The Prime Minister is naturally, but perhaps a little bit naively, being upbeat and optimistic about the visit of the President and the effect it will have on her administration and the country.  Theresa May has said that the visit will be an opportunity to boost trade post-Brexit and strengthen co-operation on security.  As well as Brexit she also plans to discuss the Middle East.  However, potential for conflict will emerge as she may also  confront the President over his apparent support for Russian President Vladimir Putin.  The President joked earlier this week that his visit to Putin in Helsinki in Finland next week will be easier than his visits to the NATO meetings this week and his UK visit, which only increases the belief that Trump prefers Putin and Russia to his closest allies and his inability to work with his allies. 

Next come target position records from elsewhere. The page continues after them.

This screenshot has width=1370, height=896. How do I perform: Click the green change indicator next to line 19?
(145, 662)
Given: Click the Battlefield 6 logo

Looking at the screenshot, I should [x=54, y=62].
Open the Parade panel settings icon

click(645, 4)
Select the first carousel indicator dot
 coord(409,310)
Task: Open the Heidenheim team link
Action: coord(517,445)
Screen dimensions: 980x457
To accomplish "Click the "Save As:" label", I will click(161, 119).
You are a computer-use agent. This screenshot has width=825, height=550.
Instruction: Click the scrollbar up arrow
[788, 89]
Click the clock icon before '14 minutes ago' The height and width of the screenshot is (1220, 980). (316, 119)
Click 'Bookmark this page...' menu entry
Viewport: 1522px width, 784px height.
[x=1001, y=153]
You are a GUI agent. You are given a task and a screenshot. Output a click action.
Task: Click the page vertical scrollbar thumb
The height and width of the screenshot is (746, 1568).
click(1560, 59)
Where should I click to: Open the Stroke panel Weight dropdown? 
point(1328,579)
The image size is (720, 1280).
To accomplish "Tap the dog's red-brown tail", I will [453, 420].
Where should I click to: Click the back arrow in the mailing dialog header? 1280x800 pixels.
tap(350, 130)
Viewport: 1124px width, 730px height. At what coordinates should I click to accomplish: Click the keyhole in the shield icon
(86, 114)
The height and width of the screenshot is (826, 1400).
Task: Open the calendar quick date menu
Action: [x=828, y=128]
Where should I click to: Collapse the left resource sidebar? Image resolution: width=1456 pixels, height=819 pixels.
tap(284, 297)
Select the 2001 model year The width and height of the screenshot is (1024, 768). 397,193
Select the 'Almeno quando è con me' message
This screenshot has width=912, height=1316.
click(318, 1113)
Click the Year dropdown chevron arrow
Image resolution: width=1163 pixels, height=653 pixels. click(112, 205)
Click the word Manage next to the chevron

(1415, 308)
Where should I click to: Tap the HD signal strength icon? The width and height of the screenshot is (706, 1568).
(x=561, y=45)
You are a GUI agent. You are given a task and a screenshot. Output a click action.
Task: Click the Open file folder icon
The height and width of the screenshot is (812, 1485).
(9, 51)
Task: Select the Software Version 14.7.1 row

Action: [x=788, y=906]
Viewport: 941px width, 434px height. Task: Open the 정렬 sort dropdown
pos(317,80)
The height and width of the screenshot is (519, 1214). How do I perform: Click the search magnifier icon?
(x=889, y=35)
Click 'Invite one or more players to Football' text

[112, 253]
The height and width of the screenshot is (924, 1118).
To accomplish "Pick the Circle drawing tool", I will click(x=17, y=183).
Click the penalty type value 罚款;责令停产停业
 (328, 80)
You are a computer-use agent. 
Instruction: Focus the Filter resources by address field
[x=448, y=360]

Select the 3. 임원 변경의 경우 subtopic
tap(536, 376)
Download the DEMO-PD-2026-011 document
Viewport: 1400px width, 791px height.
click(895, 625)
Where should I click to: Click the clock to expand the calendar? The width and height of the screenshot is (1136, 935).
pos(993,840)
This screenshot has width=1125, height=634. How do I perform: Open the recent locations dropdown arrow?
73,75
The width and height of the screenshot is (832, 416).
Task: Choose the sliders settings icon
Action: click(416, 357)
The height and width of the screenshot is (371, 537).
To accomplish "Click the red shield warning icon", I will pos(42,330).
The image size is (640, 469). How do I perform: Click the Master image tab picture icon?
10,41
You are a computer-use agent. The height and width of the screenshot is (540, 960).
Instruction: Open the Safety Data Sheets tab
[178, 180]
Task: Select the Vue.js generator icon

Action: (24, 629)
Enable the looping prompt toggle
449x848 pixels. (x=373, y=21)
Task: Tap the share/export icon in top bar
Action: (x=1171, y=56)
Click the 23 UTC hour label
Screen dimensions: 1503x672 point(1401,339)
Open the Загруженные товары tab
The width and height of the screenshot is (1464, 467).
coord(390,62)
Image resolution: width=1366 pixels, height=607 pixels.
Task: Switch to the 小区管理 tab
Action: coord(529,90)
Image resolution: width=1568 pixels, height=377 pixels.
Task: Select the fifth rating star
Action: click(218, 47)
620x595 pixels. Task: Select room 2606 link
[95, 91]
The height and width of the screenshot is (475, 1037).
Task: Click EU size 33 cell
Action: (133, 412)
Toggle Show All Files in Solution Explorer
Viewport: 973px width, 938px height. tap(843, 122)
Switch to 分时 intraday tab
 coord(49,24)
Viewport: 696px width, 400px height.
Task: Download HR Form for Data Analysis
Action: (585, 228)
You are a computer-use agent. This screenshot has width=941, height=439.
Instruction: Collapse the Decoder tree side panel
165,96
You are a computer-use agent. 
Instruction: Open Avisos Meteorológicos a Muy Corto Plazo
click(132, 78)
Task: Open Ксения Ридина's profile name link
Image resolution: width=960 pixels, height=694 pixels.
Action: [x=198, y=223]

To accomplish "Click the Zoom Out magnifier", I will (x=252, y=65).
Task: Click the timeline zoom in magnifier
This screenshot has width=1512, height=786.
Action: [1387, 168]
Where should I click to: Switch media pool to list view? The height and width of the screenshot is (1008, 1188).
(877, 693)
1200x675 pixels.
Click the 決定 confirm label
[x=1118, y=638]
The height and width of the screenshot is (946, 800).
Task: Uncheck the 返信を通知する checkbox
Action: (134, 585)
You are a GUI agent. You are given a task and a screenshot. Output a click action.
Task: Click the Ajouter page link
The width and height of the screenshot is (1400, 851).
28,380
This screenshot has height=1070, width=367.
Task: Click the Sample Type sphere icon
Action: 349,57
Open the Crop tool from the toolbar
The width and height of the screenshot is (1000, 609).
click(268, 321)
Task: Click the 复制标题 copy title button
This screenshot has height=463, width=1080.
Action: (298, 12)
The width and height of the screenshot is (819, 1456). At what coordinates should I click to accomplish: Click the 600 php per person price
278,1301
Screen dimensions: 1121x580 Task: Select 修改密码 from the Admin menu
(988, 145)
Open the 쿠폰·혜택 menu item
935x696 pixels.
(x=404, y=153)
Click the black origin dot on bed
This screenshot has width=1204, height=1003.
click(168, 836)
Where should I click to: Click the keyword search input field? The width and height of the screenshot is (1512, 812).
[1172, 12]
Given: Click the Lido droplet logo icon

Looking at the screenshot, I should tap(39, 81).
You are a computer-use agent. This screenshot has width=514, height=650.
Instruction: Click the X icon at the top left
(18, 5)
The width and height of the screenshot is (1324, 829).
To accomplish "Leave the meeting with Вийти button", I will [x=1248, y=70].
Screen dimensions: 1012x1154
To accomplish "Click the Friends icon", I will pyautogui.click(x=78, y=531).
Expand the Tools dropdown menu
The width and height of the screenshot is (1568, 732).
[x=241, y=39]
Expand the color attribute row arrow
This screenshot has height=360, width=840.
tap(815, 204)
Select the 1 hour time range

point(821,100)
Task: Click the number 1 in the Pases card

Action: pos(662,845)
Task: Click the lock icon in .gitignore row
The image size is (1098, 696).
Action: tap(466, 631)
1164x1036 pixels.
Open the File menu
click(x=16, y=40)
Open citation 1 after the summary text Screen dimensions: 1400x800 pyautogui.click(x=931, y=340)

His willingness to alienate his allies in the seeming favour of the Russians didn’t go down well in the UK or Europe.  Mrs May has said she will ask the President to confront Putin on Russia’s “malign behaviour” and in particular, concerning the UK in particular,  the recent Russian complicity in the use of Soviet-era nerve agents in Salisbury on former spy Sergei Skripal and his daughter, Yulia.  They survived the attack but two more people were contaminated by the nerve agent in recent days and one of these has died and the other is in a critical condition.  Whether she will get any support from the President is doubtful and even more doubtful that the President will confront Putin over it.